- [AIM OF THE EXERCISE]: Give the lines again exactly as they appear, beginning at the one with "The width and height of the screenshot is (1139, 641)." and ending at the last line of the records.

- [TASK DATA]:
++++

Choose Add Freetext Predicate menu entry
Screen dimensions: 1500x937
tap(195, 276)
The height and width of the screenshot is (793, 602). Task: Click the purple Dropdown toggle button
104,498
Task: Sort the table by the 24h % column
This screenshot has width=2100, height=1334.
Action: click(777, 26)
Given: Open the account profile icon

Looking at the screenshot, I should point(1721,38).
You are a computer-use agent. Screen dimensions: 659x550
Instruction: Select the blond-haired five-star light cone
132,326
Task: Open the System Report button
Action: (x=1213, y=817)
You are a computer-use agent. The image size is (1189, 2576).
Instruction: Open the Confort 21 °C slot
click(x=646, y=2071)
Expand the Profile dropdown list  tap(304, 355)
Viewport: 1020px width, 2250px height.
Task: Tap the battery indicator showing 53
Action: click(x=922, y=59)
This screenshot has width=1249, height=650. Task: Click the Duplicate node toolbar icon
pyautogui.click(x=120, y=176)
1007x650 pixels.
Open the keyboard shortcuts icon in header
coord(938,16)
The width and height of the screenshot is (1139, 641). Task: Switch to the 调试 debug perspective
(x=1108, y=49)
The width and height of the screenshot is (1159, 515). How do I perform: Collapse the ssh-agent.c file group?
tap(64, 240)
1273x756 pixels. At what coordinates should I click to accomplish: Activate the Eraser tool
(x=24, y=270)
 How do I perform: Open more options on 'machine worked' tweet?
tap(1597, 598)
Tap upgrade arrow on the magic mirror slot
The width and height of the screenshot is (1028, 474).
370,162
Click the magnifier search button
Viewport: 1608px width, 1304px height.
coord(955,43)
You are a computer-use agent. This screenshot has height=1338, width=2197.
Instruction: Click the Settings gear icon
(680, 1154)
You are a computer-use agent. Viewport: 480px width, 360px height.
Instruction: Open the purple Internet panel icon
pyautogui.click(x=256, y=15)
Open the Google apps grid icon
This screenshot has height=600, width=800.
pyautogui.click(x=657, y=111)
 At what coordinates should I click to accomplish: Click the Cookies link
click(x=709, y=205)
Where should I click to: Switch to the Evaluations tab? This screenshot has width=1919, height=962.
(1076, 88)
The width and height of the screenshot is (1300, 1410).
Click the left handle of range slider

++++

- [EXERCISE ANSWER]:
The width and height of the screenshot is (1139, 641). Task: Switch to the 调试 debug perspective
(x=1108, y=49)
The width and height of the screenshot is (1159, 515). How do I perform: Collapse the ssh-agent.c file group?
tap(64, 240)
1273x756 pixels. At what coordinates should I click to accomplish: Activate the Eraser tool
(x=24, y=270)
 How do I perform: Open more options on 'machine worked' tweet?
tap(1597, 598)
Tap upgrade arrow on the magic mirror slot
The width and height of the screenshot is (1028, 474).
370,162
Click the magnifier search button
Viewport: 1608px width, 1304px height.
coord(955,43)
You are a computer-use agent. This screenshot has height=1338, width=2197.
Instruction: Click the Settings gear icon
(680, 1154)
You are a computer-use agent. Viewport: 480px width, 360px height.
Instruction: Open the purple Internet panel icon
pyautogui.click(x=256, y=15)
Open the Google apps grid icon
This screenshot has height=600, width=800.
pyautogui.click(x=657, y=111)
 At what coordinates should I click to accomplish: Click the Cookies link
click(x=709, y=205)
Where should I click to: Switch to the Evaluations tab? This screenshot has width=1919, height=962.
(1076, 88)
The width and height of the screenshot is (1300, 1410).
Click the left handle of range slider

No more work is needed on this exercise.